Mahler: Symphony No. 5 in C-Sharp Minor
IV. Adagietto

Certain pieces have seeped into our collective consciousness: Richard Strauss’s ‘Also Sprach Zarathustra’ is synonymous with space travel after it was used in Stanley Kubrick’s film ‘2001: A Space Odyssey’, even for those people who are too young to remember the film or the Apollo moon landings. Then there is the Andante from Mozart’s Piano Concerto No. 21, often simply called ‘Elvira Madigan’ after the 1967 Swedish film of the same title in which the music memorably features, or the Adagietto from Mahler’s Fifth Symphony (‘Death in Venice’). Or ‘Nimrod’, from Elgar’s Enigma Variations. Hear just a few bars and one instantly thinks of poppies, the First World War and the annual, sombre ceremony at the Cenotaph in London on Remembrance Sunday. And – dare I mention it? – ‘Nessun Dorma’, now forever associated with excitement of international football. We are constantly bombarded with soundtracks and jingles, musical tags and cover versions, all of which can induce an unexpected “tingle” in us, for this response is not limited to classical music.

There’s also a scientific explanation for the “tingles” which music induces in us. When the music strikes the right chords or harmonies, our bodies make a measurable physiological response: the heart rate increase, the pupils dilate, the body temperature rises, blood moves to the legs and the cerebellum, the “control centre” of body movement, becomes more active. The brain flushes with dopamine, a neurotransmitter, which causes the tingle. This is because music stimulates an ancient pathway in the brain which is activated by rewards, addiction, emotion and motivation: in short, music can affect the brain in the same way as sex, drugs or eating chocolate!

Not everyone experiences tingles when listening to music, and scientists have found that people who possess a personality trait called Openness to Experience tend to experience music more profoundly. Such people have unusually active imaginations, enjoy new experiences, are emotionally intelligent, empathetic, appreciate beauty and nature, seek out new experiences, and love variety. When listening to music, they are able to make mental predictions about the way the music is going to unfold, or engage in vivid musical imagery, and because they are likely to immerse themselves more deeply in the music they are hearing, their response – their “tingle factor” – is more intense.
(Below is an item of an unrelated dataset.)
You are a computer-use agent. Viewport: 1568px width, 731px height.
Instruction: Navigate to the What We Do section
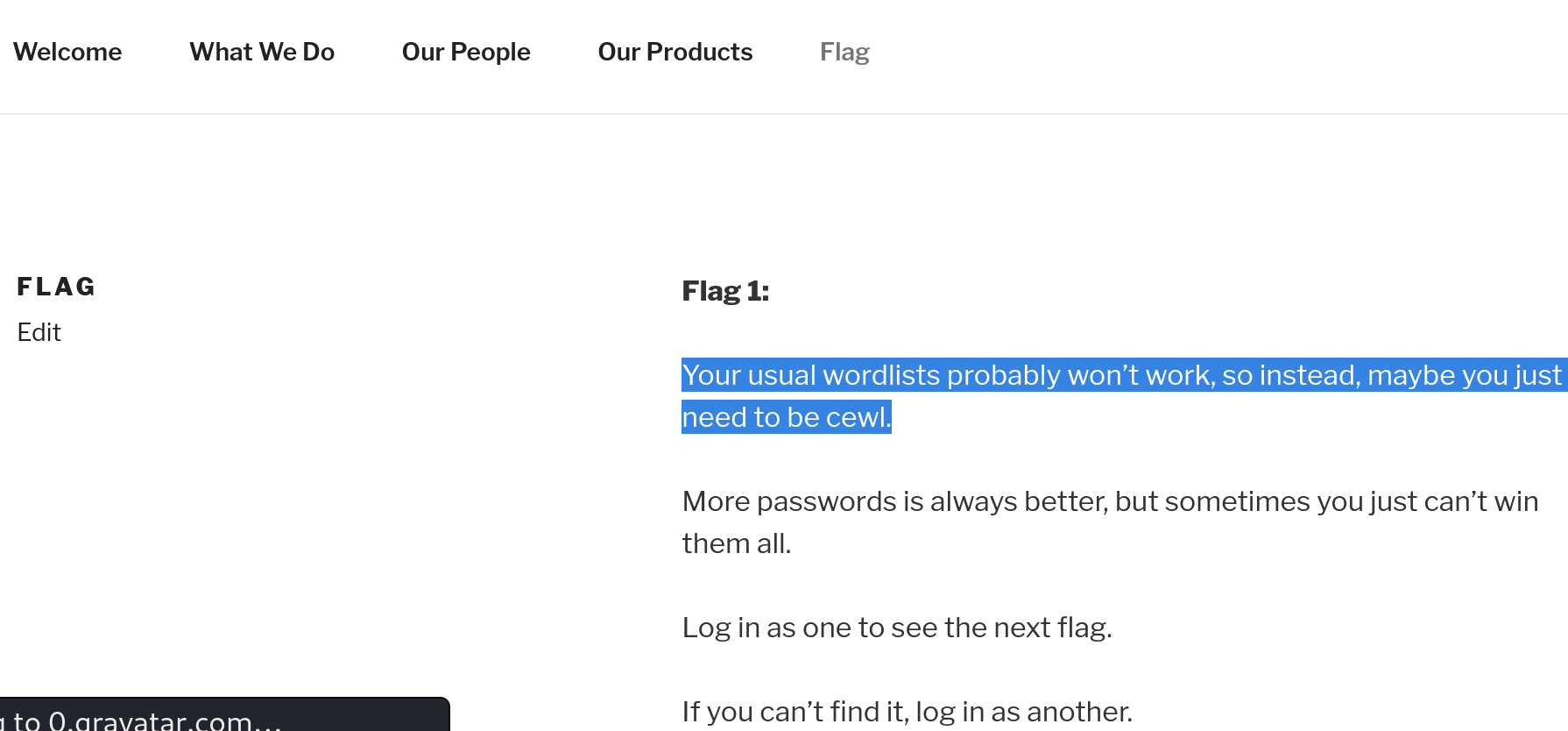(x=261, y=52)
Regardless of the neuroscience, we all have pieces of music in our personal back-catalogue which are very special to us. Tucked away in the recesses of our minds, these pieces can induce a powerful tingle of recollection, a sort of musical “Proustian Rush” if you will, which can evoke strong memories and take us back to a certain place or significant point in our lives. We should never underestimate the power of music!